Most hackers get a foothold in a system by phishing emails then installing malware. This establishes a command and control channel that’s used to proxy data between the compromised endpoint and the attacker. These channels relay commands to the compromised endpoint and the output of those commands back to the attacker.
There have been prominent command and control attacks originating from Russia, Iran and even the U.S. These attackers can come from anywhere and everywhere — but they don’t want you to know that.
Since communication is critical, hackers use techniques designed to hide the true nature of their correspondence. They’ll often try to log their activities for as long as possible without being detected, relying on a variety of techniques to communicate over these channels while maintaining a low profile.

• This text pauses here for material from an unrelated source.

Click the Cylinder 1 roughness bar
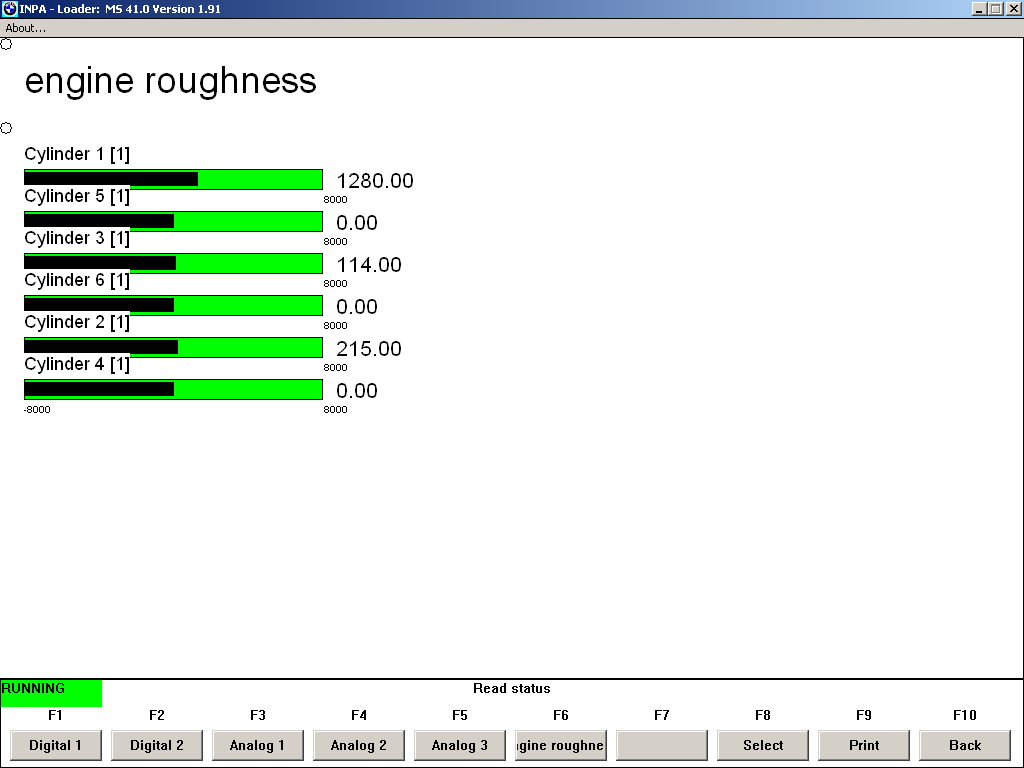1024x768 pixels. point(173,179)
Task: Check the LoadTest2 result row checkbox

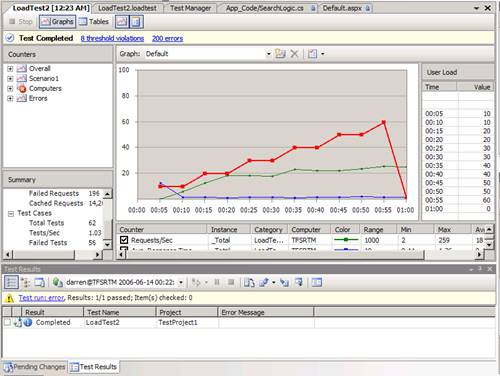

What you need to know: There are an estimated 13.1 billion connected IoT devices globally — a number that is projected to increase to 30 billion by 2030. These devices often lack security infrastructure, creating glaring vulnerabilities in the network that exponentially grow the attack surface and leave it susceptible to malware. Attacks delivered over IoT devices can include DDoS, ransomware and social engineering threats.
Hackers and malicious nation-states can exploit vulnerabilities in connected IoT devices with sophisticated malware to gain access to a network so they can monitor users or steal intellectual property, classified or personally identifying data and other critical information. Once they infiltrate an IoT system, hackers can also use their newly gained access for lateral movement to other connected devices or to gain entry to a greater network for various malicious purposes
Attacks can come from anywhere in the world. But because many verticals such as government, manufacturing and healthcare are deploying IoT infrastructure without proper security protections, these systems are targets for attacks by hostile nation-states and sophisticated cybercrime organizations. Unlike attacks against technology infrastructure, attacks against connected civic or healthcare systems could lead to widespread disruption, panic and human endangerment.
What you need to know: Ransomware is an attack where an infected host encrypts a victim’s data, holding it hostage until they pay the attacker a fee. Recent ransomware attacks have demonstrated that hackers have begun threatening to leak or sell the stolen data, increasing the potential damage of these kinds of attacks by orders of magnitude.
There are countless types of ransomware, but certain groups are especially nefarious. One well-known gang, Blackmatter, has targeted a number of organizations critical to the U.S. economy and infrastructure, including the food and agriculture industry. Ryuk is another type of ransomware to watch out for. As of 2019, Ryuk had the highest ransom on record at $12.5 million.
Attackers can deploy ransomware to businesses and individuals through spear phishing campaigns and drive-by downloads, as well as through traditional remote service-based exploitation. Once the malware is installed on the victim’s machine, it either prompts the user with a pop-up or directs them to a website, where they’re informed that their files are encrypted and can be released if they pay the ransom.
Ransomware has typically been the work of advanced cybercriminal groups — who remain anonymous after extorting governments or major enterprises requires technological sophistication. However, since the arrival of cryptocurrencies, which simplify anonymous transactions, the general population is at greater risk of ransomware attack.